The gai_strerror(3) function translates these error codes to a human readable string, suitable for error reporting.
Here many failures can happen, basically due to heavy load or the network.
To understand the process behind this code, what the MySQL server is essentially doing is a Reverse DNS lookup, to:
find the hostname of the client
find the IP address corresponding to this hostname
to later convert this IP address to a hostname again (see the call to ip_to_hostname() that follows).
Overall, failures accounted with Connection_errors_peer_address can be due to system load (causing transient failures like out of memory, etc) or due to network issues affecting DNS.
Disclosure: I happen to be the person who implemented this Connection_errors_peer_address status variable in MySQL, as part of an effort to have better visibility / observability in this area of the code.
[Edit] To follow up with more details and/or guidelines:
When Connection_errors_peer_address is incremented, the root cause is not printed in logs. That is unfortunate for troubleshooting, but also avoid flooding logs causing even more damage, there is a tradeoff here. Keep in mind that anything that happen before logging in is very sensitive ...
If the server really goes out of memory, it is very likely that many other things will break, and that the server will go down very quickly. By monitoring the total memory usage of mysqld, and monitoring the uptime, it should be fairly easy to determine if the failure "only" caused connections to be closed with the server staying up, or if the server itself failed catastrophically.
Assuming the server stays up on failure, the more likely culprit is the second call then, to getnameinfo.
Using skip-name-resolve will have no effect, as this check happens later (see specialflag & SPECIAL_NO_RESOLVE in the code in check_connection())

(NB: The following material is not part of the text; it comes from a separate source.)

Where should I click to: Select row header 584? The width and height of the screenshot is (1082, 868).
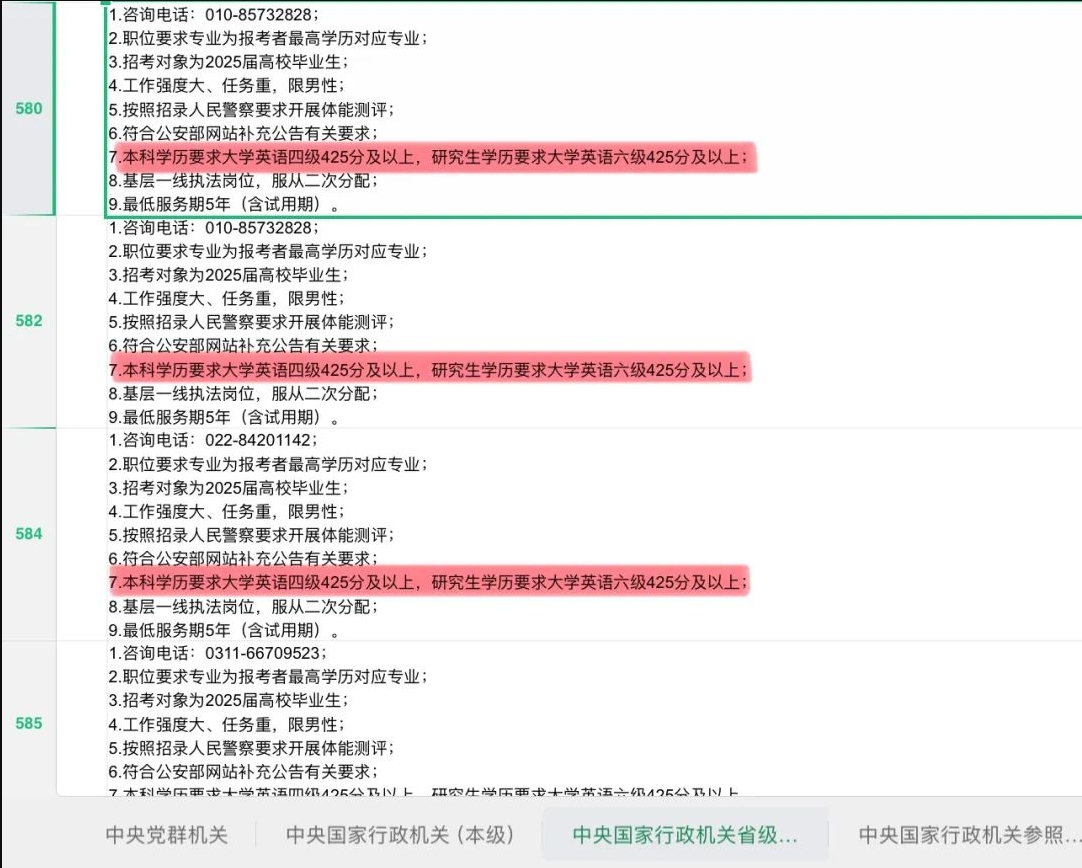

When Connection_errors_peer_address fails, note that the server cleanly returns the error ER_BAD_HOST_ERROR to the client, and then closes the socket. This is different from just closing abruptly a socket (like in a crash) : the former should be reported by the client as "Can't get hostname for your address", while the later is reported as "MySQL has gone away".
Whether the client connector actually treat ER_BAD_HOST_ERROR and a socket closed differently is another story
Given that this failure overall seems related to DNS lookups, I would check the following items:
See how many rows are in the performance_schema.host_cache table.

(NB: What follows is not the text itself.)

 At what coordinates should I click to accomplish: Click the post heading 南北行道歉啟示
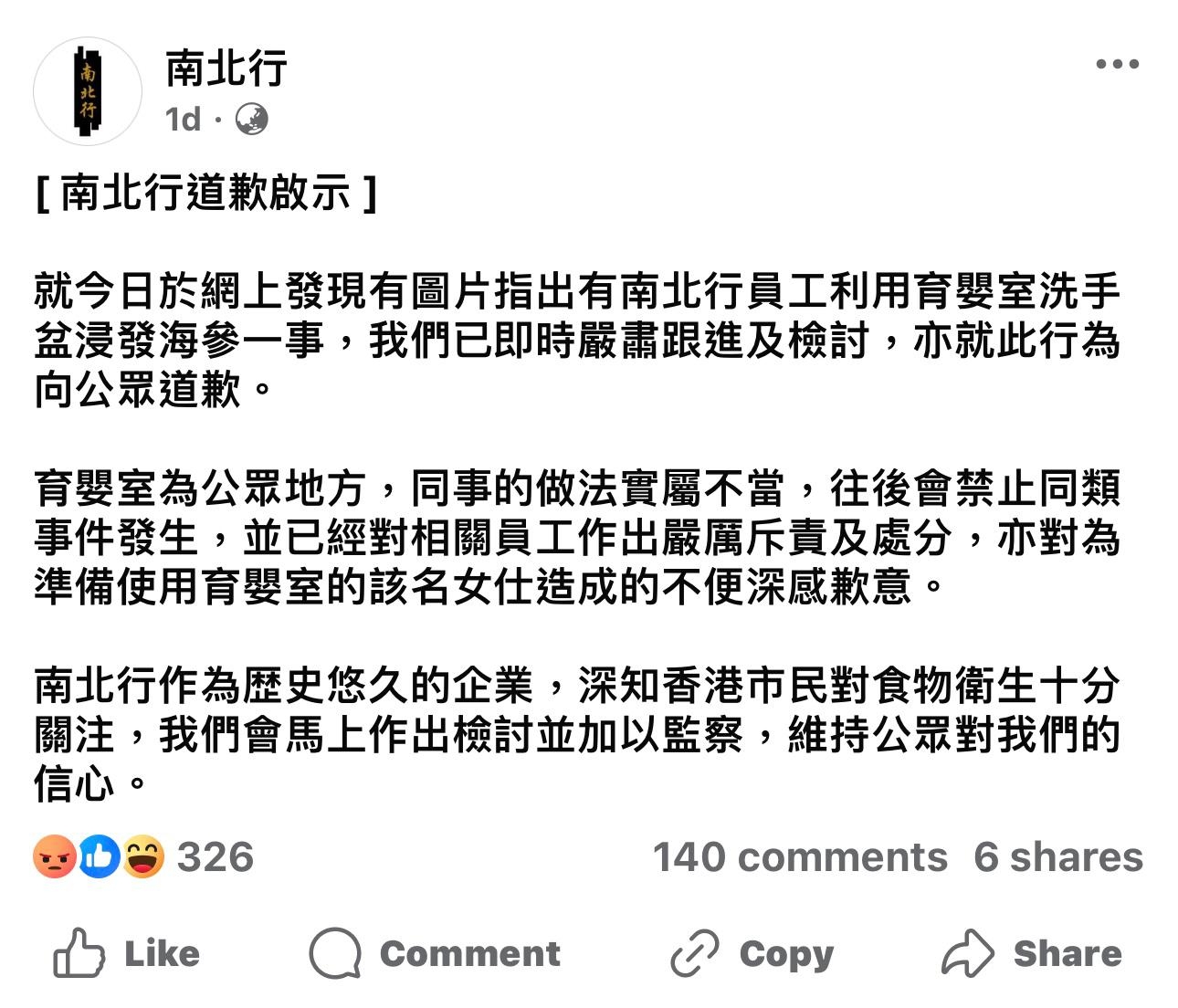point(205,193)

Compare this with the size of the host cache, see the host_cache_size system variable.
If the host cache appear full, consider increasing its size: this will reduce the number of DNS calls overall, relieving pressure on DNS, in hope (admittedly, this is just a shot in the dark) that DNS transient failures will disappear.

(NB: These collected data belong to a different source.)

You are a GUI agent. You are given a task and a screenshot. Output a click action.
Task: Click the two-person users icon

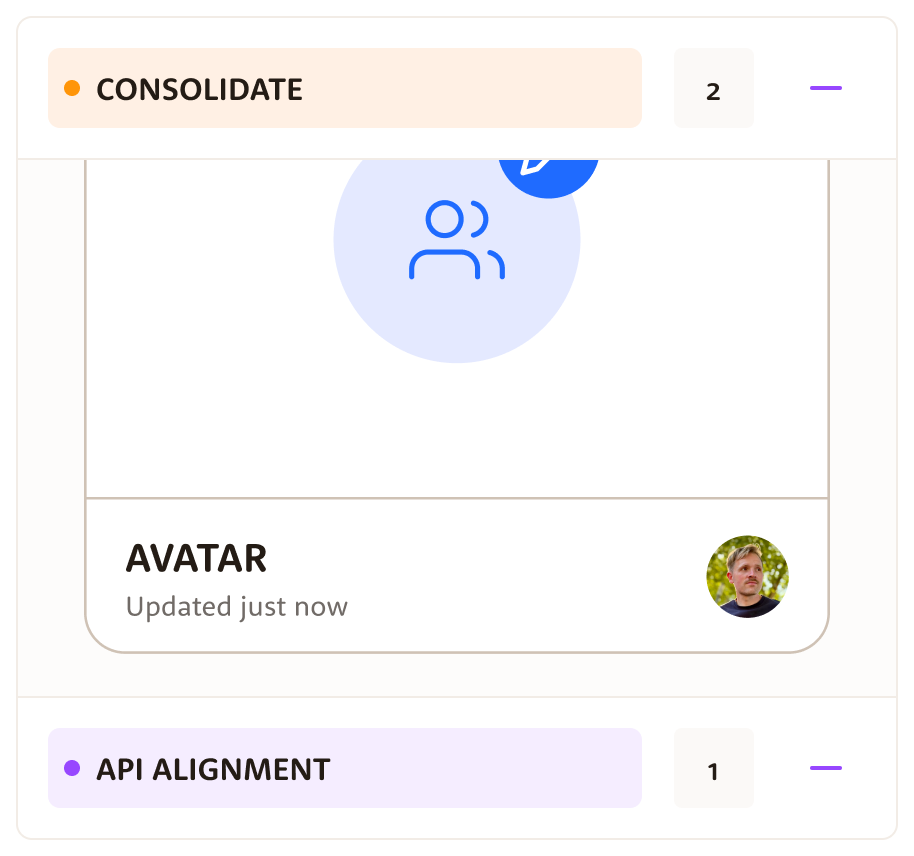pyautogui.click(x=457, y=240)
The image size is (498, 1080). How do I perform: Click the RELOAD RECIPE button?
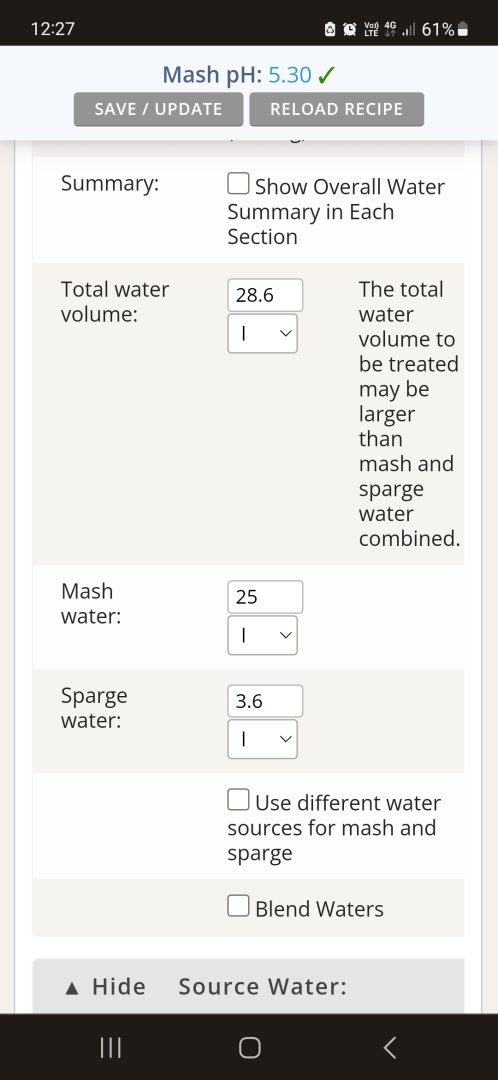336,110
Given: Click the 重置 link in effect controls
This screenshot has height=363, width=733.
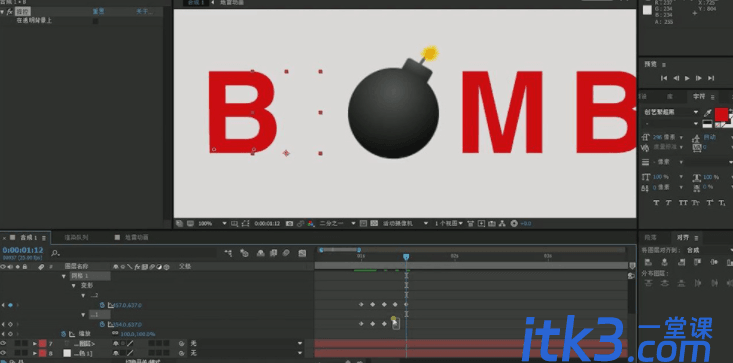Looking at the screenshot, I should point(98,12).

323 out of 55 million connections indeed seems transient. Assuming the monitoring client sometime do get connected properly, inspect the row in table host_cache for this client: it may contains other failures reported.
Table performance_schema.host_cache documentation:
https://dev.mysql.com/doc/refman/5.7/en/host-cache-table.html
Further readings:
http://marcalff.blogspot.com/2012/04/performance-schema-nailing-host-cache.html
[Edit 2] Based on the new data available:
The Aborted_clients status variable shows some connections forcefully closed by the server. This typically happens when a session is idle for a very long time.
A typical scenario for this to happen is:
A client opens a connection, and sends some queries
Then the client does nothing for an extended amount of time (greater than the net_read_timeout)
Due to lack of traffic, the server closes the session, and increments Aborted_connects
The client then sends another query, sees a closed connection, and reports "MySQL has gone away"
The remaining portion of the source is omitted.